**Exercise brief**
The line containing "Click the split editor layout icon" marks the start, and the last line of the records below marks the end. Print that run exactly and nothing else.

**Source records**

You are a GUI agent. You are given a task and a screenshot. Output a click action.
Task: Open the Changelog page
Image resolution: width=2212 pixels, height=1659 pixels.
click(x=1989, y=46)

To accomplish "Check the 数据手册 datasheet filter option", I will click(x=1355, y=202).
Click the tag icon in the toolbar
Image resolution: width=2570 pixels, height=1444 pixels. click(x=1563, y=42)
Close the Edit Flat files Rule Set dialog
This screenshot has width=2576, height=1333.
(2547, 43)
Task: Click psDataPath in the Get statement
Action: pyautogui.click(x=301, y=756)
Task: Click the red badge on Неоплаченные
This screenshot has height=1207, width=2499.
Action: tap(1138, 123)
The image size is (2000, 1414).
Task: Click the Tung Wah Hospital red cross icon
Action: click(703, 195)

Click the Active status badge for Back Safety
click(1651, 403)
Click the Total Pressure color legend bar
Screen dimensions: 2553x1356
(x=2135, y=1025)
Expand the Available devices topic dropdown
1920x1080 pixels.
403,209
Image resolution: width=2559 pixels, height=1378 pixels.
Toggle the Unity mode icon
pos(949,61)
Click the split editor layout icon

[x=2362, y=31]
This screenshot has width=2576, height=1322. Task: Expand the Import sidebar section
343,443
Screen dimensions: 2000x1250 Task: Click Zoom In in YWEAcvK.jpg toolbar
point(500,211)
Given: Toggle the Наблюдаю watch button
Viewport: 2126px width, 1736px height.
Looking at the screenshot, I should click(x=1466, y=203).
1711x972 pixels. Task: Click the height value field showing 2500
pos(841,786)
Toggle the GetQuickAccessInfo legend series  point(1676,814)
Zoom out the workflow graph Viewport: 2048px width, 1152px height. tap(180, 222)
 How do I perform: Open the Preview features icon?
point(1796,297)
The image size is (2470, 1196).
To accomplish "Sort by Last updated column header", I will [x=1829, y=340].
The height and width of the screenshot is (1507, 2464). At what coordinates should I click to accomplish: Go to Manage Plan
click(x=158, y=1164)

**Result of this exercise**
Click the split editor layout icon

[x=2362, y=31]
This screenshot has width=2576, height=1322. Task: Expand the Import sidebar section
343,443
Screen dimensions: 2000x1250 Task: Click Zoom In in YWEAcvK.jpg toolbar
point(500,211)
Given: Toggle the Наблюдаю watch button
Viewport: 2126px width, 1736px height.
Looking at the screenshot, I should click(x=1466, y=203).
1711x972 pixels. Task: Click the height value field showing 2500
pos(841,786)
Toggle the GetQuickAccessInfo legend series  point(1676,814)
Zoom out the workflow graph Viewport: 2048px width, 1152px height. tap(180, 222)
 How do I perform: Open the Preview features icon?
point(1796,297)
The image size is (2470, 1196).
To accomplish "Sort by Last updated column header", I will [x=1829, y=340].
The height and width of the screenshot is (1507, 2464). At what coordinates should I click to accomplish: Go to Manage Plan
click(x=158, y=1164)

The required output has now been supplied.